## WHAT THE TASK ASKS
Rewrite the part of the listing that opens with the line containing "Identify the location" and runs through the end of the listing, replacing "location" with "position" and changing nothing else. Leave the pictures out of your version.

## INFORMATION GIVEN
Content starts

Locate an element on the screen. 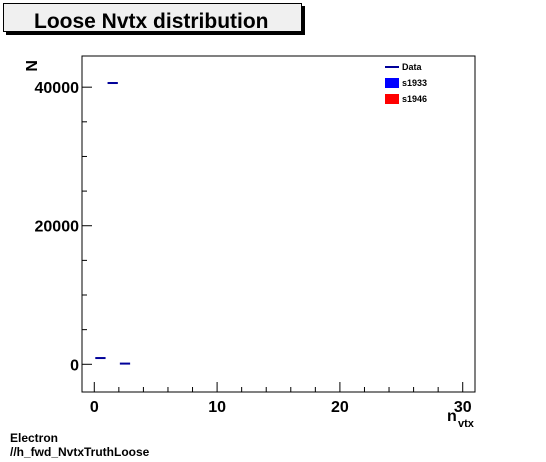  footer-line-2: //h_fwd_NvtxTruthLoose is located at coordinates (80, 452).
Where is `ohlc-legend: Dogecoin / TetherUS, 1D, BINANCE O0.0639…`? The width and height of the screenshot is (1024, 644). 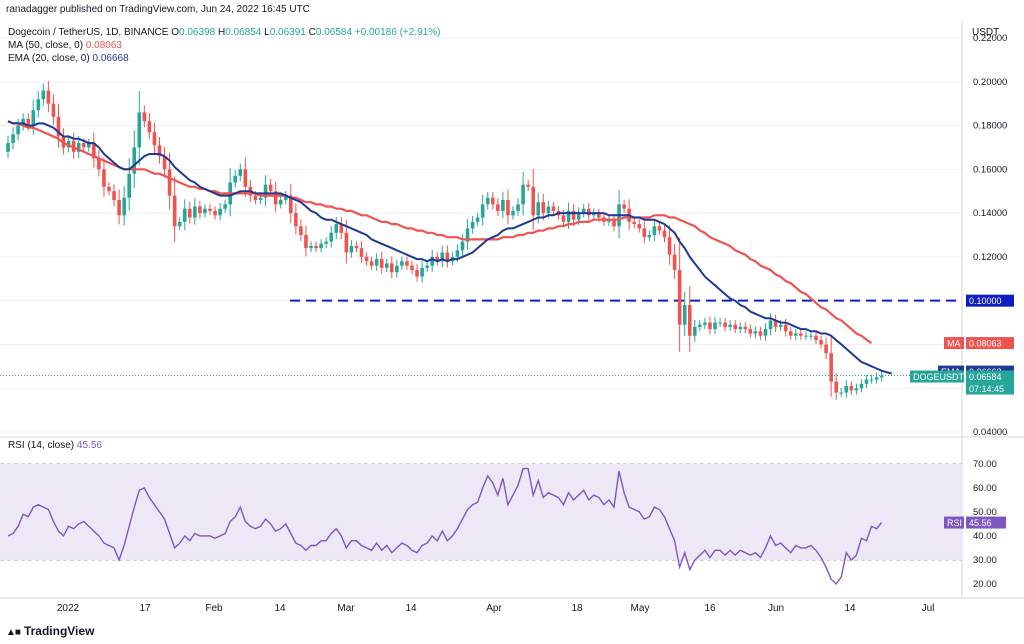
ohlc-legend: Dogecoin / TetherUS, 1D, BINANCE O0.0639… is located at coordinates (224, 32).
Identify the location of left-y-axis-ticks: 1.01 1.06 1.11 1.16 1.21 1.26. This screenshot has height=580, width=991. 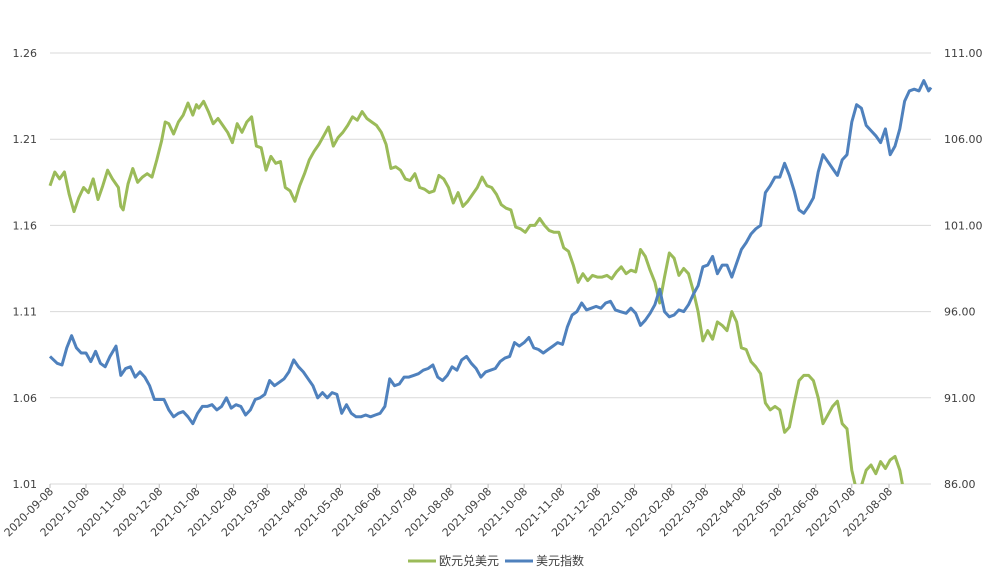
(26, 269).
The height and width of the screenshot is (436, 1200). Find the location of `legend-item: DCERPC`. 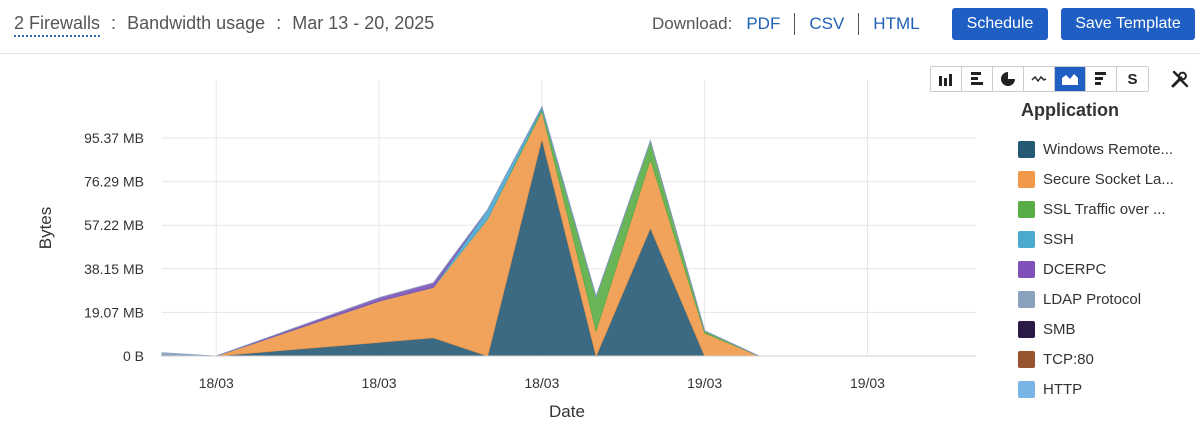

legend-item: DCERPC is located at coordinates (1098, 269).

Content ends

## RESPONSE FOR THIS EXERCISE
Identify the position of left-y-axis-ticks: 1.01 1.06 1.11 1.16 1.21 1.26. This screenshot has height=580, width=991. 
(26, 269).
The height and width of the screenshot is (436, 1200). Find the position of `legend-item: DCERPC`. 

legend-item: DCERPC is located at coordinates (1098, 269).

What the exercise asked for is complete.